_What you have to do_
Copy each of the following rows word for word.
BEGIN Records supplied
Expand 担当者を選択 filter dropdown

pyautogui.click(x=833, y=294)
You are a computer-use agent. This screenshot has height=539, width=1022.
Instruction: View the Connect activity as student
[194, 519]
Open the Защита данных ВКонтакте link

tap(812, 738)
END Records supplied
_Task output_
Expand 担当者を選択 filter dropdown

pyautogui.click(x=833, y=294)
You are a computer-use agent. This screenshot has height=539, width=1022.
Instruction: View the Connect activity as student
[194, 519]
Open the Защита данных ВКонтакте link

tap(812, 738)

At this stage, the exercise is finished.